- Active: 1997; 29 years ago
- Country: Mongolia
- Branch: Mongolian Ground Force
- Type: Light infantry
- Role: Peacekeeping
- Part of: Peacekeeping Operations Office (PKOO), General Staff of the Mongolian Armed Forces
- Garrison/HQ: Ulaanbaatar

= 150th Peacekeeping Battalion =

Military unit in Mongolia

The 150th Peacekeeping Battalion (Зэвсэгт хүчний 150 дүгээр анги) is one of three peacekeeping light infantry battalions of the Mongolian Ground Force, which specializes in peacekeeping. It was the first unit that was designated for peace-support operations. Operationally, it reports to the Peacekeeping Operations Office (PKOO) of the General Staff of the Mongolian Armed Forces, being deployed in the city of Ulaanbaatar.

== History ==
In 1997, the Mongolian Armed Forces established the battalion as primarily a combat unit. By order of President Natsagiin Bagabandi however, its duties changed in preparation for peacekeeping missions. Later, the battalion started conducting peacekeeping operations training in September 2000, one platoon from the battalion participated in CENTRAZBAT 2000 in Kazakhstan, the country's first ever multinational peacekeeping field exercise. It also took part in the multinational peacekeeping exercise SHANTEE-DOOT in Bangladesh in 2002.

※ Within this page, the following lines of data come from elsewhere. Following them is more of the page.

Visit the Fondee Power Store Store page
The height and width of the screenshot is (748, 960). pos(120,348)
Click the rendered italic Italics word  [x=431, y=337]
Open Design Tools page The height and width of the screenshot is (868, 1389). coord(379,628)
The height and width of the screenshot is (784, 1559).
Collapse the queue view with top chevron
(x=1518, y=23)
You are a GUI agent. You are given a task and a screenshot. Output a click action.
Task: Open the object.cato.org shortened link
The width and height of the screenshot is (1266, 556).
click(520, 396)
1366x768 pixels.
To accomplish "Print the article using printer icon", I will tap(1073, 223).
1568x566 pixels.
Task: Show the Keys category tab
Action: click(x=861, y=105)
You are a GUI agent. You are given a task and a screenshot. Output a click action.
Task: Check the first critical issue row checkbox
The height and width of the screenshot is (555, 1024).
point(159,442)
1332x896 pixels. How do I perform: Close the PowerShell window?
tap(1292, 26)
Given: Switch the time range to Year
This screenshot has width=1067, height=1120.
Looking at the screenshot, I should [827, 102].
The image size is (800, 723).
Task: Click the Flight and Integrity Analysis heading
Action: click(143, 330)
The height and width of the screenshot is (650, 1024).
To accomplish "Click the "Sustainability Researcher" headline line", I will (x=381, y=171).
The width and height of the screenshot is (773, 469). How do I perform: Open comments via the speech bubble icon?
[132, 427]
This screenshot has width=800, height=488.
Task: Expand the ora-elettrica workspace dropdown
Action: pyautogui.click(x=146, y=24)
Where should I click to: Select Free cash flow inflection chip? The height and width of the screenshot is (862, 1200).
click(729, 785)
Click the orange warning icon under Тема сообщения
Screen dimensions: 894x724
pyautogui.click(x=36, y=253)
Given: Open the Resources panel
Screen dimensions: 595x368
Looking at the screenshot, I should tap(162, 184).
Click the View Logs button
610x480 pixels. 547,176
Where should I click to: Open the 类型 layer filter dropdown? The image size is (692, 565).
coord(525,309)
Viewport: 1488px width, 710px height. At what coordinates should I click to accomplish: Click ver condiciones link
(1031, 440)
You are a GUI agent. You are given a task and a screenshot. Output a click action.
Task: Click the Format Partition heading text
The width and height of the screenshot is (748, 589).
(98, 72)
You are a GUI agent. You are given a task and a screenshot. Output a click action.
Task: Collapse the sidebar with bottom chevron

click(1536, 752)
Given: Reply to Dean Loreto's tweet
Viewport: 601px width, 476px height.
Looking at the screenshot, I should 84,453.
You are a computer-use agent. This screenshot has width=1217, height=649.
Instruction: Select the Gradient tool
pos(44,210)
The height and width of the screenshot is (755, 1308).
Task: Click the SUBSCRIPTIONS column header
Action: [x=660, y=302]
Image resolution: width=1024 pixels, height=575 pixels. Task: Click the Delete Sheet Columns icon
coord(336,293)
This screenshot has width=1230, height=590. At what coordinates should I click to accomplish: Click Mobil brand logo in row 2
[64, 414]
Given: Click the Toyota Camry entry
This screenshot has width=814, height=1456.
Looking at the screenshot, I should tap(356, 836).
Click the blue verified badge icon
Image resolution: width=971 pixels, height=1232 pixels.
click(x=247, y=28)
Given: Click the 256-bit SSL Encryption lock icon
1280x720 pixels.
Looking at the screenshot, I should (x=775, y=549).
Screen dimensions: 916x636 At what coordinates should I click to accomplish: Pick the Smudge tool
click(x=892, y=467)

In 2010, it was trained by US Marines and the Alaska National Guard. It has taken part in the Khaan Quest exercise.

== Operations ==

=== Iraq ===
In early 2004, the then-Chairman of the Joint Chiefs of Staff of the United States, General Richard Myers, visited Mongolia and expressed his appreciation for the deployment of a 173-strong contingent from the battalion to Iraq, which was planned to send a fresh force to replace the first contingent later in January 2004.

All troops were withdrawn on September 25, 2008.

=== Africa ===
On November 17, 2009, Deputy Assistant Secretary of Defense James Schear had lunch with troops from the battalion bound for Chad on November 20, 2009.